Meyer's face lit up several watts. He tried to keep from laughing. “How did you pin the club on me?”
“Hell, every croupier in the place looks at you like Jesus H. Christ is paying a visit.”
“Walk me to my car,” Meyer said.
They came out the front entrance and walked down a line of cars parked down the circular driveway.
“What do you think of the Flamingo?” Meyer asked.

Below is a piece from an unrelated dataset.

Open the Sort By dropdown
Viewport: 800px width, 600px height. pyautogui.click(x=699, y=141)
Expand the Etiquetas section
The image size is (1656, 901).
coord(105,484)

Con knew it was a loaded question. It wasn't just a question of money between Meyer and Bugsy—the two were old pals. He answered cautiously. “I think the Flamingo will make money eventually. It's still being finished and people in L.A. aren't in the habit yet of driving three hundred miles.”
“I agree with you, Bugsy's no fool. Unfortunately, he's more of an idea man than a businessman. If he'd step aside and let us put businessmen in the club to run it, I think it would be a gold mine. Bugsy's too much of a gambler.” He seemed to be talking more out loud to himself than to Con.
A Cuban suddenly stepped out of the bushes and drunkenly waved a gun at them, jabbering in Spanish, of which Con caught the words
reloj de pulsera.
“He wants your watch,” Con said.
Meyer was wearing a short-sleeve shirt that exposed the diamond-studded gold watch on his wrist. Con was between Meyer and the robber. “Give it to me.” He held out his hand to Meyer, who took it off his wrist.
“Here you go, partner.”
As Con was about to give the watch to the man, it slipped from his hand. The thief made a grab for it and Con's big fist caught him on the side of the head. The Cuban went down like a hammered steer.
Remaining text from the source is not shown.